If there is one thing about the Holy Spirit, he loves to throw a curveball.
When white smoke appeared, Fox News’ Megyn Kelly and some wannabe pundit (whose name escapes me) were spending their time talking about how we were going to get a pope who was younger to help appeal to the masses. Or how the Italians were going to relcaim the papacy. Instead the Cardinals selected a 76 year old Jesuit who nobody outside of hardcore ecclesiophiles had heard of. If you want God to laugh, tell him your plans.
We now have a Pope, and he is Pope Francis. The first Latin American Pope, the first Jesuit Pope, and the first to take the name Francis. What information can we divine from the selection of this name?
I believe I can confidently state that whatever predictions we make today, most of them will turn up to be wrong. At age 76, he might only reign a few years. Or he could reign 15 or even 20 if God has a real sense of humor. (See Leo XIII for a classic example of what happens when you think Christ’s vicar is bound to only rule a few years.) The discussion will be dominated by people talking about his “conservative” stances on abortion, homosexuality and contraception. If we ignore it when we talk amongst ourselves, the better.

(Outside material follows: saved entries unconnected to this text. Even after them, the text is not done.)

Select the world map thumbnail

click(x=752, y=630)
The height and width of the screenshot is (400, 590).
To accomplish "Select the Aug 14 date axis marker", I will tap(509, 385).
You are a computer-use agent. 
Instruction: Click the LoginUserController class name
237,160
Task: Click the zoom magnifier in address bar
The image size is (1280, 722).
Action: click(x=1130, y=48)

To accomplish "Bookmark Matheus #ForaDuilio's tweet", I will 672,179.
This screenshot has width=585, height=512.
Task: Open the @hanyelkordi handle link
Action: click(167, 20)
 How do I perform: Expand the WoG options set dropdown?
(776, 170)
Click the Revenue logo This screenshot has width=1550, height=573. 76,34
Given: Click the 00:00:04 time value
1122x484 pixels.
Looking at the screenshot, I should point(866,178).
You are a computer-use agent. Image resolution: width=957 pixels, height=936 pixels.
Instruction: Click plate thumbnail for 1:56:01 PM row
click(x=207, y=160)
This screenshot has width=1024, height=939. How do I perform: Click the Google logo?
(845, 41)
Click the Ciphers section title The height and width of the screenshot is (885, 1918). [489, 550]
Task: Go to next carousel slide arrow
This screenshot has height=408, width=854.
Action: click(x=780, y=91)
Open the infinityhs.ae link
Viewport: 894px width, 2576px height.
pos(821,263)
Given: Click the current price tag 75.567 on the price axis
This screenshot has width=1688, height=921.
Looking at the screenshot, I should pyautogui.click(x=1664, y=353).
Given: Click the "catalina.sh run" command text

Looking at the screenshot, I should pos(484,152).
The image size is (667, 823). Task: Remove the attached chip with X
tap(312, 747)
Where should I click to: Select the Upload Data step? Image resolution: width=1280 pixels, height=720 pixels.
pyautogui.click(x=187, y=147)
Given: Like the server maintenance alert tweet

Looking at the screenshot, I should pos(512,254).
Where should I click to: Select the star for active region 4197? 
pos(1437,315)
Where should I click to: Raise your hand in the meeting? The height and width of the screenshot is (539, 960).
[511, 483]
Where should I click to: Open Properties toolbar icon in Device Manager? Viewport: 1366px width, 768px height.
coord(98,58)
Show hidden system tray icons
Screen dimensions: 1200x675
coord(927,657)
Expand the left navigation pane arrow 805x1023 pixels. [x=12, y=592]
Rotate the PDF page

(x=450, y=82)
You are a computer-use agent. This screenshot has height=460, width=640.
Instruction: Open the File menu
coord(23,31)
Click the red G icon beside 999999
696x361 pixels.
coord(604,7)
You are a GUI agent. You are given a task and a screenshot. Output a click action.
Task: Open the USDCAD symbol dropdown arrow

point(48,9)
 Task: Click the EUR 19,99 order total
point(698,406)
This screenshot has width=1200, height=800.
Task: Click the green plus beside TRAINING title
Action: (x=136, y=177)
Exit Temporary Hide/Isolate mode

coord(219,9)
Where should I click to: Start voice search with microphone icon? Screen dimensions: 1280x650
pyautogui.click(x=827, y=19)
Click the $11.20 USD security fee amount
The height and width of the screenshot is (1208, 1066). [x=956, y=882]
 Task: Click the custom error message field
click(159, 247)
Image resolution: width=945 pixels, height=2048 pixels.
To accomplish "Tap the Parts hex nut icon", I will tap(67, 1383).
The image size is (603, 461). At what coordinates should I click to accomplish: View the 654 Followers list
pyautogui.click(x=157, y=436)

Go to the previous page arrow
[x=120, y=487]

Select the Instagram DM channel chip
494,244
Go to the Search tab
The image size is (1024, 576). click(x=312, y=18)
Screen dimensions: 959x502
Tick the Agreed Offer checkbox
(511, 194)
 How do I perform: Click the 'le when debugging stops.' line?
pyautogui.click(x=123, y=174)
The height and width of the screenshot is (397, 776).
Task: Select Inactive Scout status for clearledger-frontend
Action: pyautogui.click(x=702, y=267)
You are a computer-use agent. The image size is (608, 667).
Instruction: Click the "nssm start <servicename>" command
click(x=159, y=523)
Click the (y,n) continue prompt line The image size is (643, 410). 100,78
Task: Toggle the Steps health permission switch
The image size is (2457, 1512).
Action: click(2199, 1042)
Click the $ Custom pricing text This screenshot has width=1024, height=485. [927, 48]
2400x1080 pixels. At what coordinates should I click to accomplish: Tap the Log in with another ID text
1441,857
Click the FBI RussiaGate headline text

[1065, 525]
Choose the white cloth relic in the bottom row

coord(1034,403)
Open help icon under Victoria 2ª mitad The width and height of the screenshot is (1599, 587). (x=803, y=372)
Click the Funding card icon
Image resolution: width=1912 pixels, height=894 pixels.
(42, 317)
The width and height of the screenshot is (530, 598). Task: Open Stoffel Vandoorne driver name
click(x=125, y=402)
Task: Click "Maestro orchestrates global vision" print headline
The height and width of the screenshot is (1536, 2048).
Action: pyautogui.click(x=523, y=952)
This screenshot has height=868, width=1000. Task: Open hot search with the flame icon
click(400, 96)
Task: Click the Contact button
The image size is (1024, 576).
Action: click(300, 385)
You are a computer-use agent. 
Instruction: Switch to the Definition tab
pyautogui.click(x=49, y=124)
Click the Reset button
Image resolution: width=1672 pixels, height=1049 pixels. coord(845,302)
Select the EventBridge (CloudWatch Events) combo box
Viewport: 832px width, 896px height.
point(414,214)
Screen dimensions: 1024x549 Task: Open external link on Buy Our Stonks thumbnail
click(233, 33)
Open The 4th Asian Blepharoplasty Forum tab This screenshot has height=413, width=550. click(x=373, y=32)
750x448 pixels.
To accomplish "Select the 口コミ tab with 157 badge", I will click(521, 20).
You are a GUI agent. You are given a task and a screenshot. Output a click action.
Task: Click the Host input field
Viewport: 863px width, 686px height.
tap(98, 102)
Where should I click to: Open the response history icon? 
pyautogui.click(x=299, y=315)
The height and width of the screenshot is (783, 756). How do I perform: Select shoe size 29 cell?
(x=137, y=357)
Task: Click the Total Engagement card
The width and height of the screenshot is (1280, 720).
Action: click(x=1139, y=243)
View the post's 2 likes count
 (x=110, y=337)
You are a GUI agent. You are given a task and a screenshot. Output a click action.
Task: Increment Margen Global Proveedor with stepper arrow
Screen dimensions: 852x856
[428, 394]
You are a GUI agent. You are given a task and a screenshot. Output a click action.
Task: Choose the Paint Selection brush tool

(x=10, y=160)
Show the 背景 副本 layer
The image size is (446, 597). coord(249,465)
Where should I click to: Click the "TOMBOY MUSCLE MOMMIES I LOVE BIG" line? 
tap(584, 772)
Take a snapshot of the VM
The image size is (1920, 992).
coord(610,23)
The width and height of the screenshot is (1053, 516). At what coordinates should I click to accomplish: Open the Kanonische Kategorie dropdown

Francis clearly points to either St. Francis of Assisi or St. Francis Xavier, two men known for their simplicity, and more importantly their evangelical zeal. The Church needs both. Her priests need to be reminded of simplicity in their lives. Most Catholics today do not practice their faith, and a good case can be made that those who do are far too insular, sharing Christ from the comfortable perches of their own parishes or amongst the choir, ones who duck in fear the moment Christ needs to be proclaimed to the world.
There are some of my traditionalist brethren who are afraid of this new Pope, in that he did little to nothing to implement Summorum Pontificum in his diocese. We don’t really know all the facts of the situation, so lets just do our best to stay silent and see what happens. Besides, if we get a pope who leaves us alone and let’s us worship in communion with Rome according to the Mass of our ancestors, there is something to be said of the desire to be left alone. If it is God’s will that the Latin Mass exist (and it is!) then it will exist. Let’s do our best on the individual level bringing more and more people to this Mass, then worry about things that are well beyond our control.
As Pope Francis bowed down asking for prayer, let us do the same always. If he is indeed to be a reformer, he will need all the prayers and allies he can get. He will be installed formally as pontiff on the Feast Day of St. Joseph. If there is a better candidate for his protector than the protector of the infant Christ, it escapes me.
St. Joseph, watch over Pope Francis I.